Precise measurement is crucial to science and technology. However, the rule of nature imposes various restrictions on the precision that can be achieved depending on specific methods of measurement. In particular, quantum mechanics poses the ultimate limit on precision which can only be approached but never be violated. Depending on analytic techniques, these bounds may not be unique. Here, in view of prior information, we investigate systematically the precision bounds of the total mean-square error of vector parameter estimation which contains $d$ independent parameters. From quantum Ziv-Zakai error bounds, we derive two kinds of quantum metrological bounds for vector parameter estimation, both of which should be satisfied.
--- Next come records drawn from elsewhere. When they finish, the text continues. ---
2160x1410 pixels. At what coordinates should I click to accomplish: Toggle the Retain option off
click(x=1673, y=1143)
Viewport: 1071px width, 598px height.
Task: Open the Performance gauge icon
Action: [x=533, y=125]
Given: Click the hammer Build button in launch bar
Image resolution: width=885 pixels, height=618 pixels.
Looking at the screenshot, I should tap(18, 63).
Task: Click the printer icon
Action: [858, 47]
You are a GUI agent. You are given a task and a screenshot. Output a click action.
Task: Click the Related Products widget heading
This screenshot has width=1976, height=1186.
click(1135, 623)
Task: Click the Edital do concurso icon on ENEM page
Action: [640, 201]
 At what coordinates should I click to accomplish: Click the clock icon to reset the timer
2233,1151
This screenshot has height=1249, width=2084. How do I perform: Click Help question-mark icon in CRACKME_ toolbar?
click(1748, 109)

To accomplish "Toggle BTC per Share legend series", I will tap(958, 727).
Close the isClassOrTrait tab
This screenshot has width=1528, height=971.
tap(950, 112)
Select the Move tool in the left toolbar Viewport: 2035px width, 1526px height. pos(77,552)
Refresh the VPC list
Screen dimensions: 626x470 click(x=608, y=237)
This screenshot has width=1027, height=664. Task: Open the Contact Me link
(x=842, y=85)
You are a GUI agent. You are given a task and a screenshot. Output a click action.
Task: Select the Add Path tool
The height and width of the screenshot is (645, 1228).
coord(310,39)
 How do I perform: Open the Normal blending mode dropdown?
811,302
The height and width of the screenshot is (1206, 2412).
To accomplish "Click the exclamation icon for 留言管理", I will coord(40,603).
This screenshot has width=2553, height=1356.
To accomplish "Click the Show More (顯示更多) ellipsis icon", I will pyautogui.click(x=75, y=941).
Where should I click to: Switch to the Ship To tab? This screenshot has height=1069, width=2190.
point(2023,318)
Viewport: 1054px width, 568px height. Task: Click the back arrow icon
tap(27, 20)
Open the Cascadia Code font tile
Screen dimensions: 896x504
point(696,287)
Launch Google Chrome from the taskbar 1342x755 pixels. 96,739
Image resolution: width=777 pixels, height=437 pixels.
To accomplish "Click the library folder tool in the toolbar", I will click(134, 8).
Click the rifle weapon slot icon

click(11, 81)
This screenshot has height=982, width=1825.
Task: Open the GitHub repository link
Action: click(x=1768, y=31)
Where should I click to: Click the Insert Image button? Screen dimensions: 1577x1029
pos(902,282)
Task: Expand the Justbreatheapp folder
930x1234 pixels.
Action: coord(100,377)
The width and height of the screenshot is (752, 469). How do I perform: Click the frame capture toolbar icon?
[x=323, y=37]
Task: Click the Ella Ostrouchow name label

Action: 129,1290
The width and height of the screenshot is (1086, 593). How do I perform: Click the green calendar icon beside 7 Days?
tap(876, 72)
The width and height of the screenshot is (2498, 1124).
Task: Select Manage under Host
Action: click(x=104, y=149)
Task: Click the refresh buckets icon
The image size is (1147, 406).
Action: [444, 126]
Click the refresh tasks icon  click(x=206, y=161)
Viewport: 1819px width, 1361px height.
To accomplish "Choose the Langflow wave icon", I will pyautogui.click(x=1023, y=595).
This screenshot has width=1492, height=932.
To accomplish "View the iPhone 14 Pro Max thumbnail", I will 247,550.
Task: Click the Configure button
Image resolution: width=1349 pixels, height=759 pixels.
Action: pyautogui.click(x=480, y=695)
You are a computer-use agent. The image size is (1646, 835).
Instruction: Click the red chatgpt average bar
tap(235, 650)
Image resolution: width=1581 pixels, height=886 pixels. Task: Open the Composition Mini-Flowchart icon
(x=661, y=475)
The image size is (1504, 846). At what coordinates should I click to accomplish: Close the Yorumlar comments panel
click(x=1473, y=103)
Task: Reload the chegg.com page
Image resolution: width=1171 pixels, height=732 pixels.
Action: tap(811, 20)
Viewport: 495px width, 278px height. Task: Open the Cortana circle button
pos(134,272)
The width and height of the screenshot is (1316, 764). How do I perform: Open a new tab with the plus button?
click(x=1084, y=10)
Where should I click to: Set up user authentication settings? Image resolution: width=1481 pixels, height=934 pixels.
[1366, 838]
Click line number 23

By these bounds, we show that a constant advantage can be expected via a simultaneous estimation strategy over the optimal individual estimation strategy, which solves a long-standing problem. A general framework for obtaining the lower bounds in a noisy system is also proposed.

Figure 1

Vector parameter estimation procedure. $d$ independent dynamic maps corresponding to $d$ parameters, with $\mathit{x}$ transforming the initial state $\rho$ to the final state ${\rho }_{\mathit{x}}$. The vector estimator $\mathit{X}\left(\xi \right)$ is obtained according to results $\mathit{\xi }$ from the measurements performed on the final state ${\rho }_{\mathit{x}}$.

Figure 2

SE vs IE for the optimal state. Four bounds, multiplied by $N^2/d^3$, of the optimal probe state: ML bound ${\Delta }_1^{\mathrm{SE}}$ and MT bound ${\Delta }_2^{\mathrm{SE}}$ for the SE strategy together with ML bound ${\Delta }_1^{\mathrm{IE}}$ and MT bound ${\Delta }_2^{\mathrm{IE}}$ for the IE strategy are compared against $d$. The hatched area represents the forbidden value of precision for the SE strategy.

Figure 3

SE vs IE for multimode squeezed vacuum states. (a) ML bound ${\Delta }_1^{\mathrm{SE}}$ and MT bound ${\Delta }_2^{\mathrm{SE}}$ for the SE strategy using the $(d+1)$-mode squeezed vacuum state against $d$ and total average particle number $N$. (b) ML bound ${\Delta }_1^{\mathrm{IE}}$ and MT bound ${\Delta }_2^{\mathrm{IE}}$ for the IE strategy using $d$-identical two-mode squeezed vacuum states against $d$ and total average particle number $N$. (c) The combined bounds for SE strategy and the one for IE strategy are compared against $d$ and total average particle number $N$.

Figure 4

Noisy ML bound vs MT bound for optimal probe state. Green curved surface is for ${\Delta }_2^{\mathrm{SE}}$ and the yellow one is for ${\Delta }_1^{\mathrm{SE}}$. (a)–(d) are for the photon loss model: two bounds for state (5) are compared against particle number $N$ and intensity of the transmissivity $\eta$. (e)–(h) are for the phase diffusion model: two bounds for state (5) are compared against particle number $N$ and diffusion parameter $\eta$.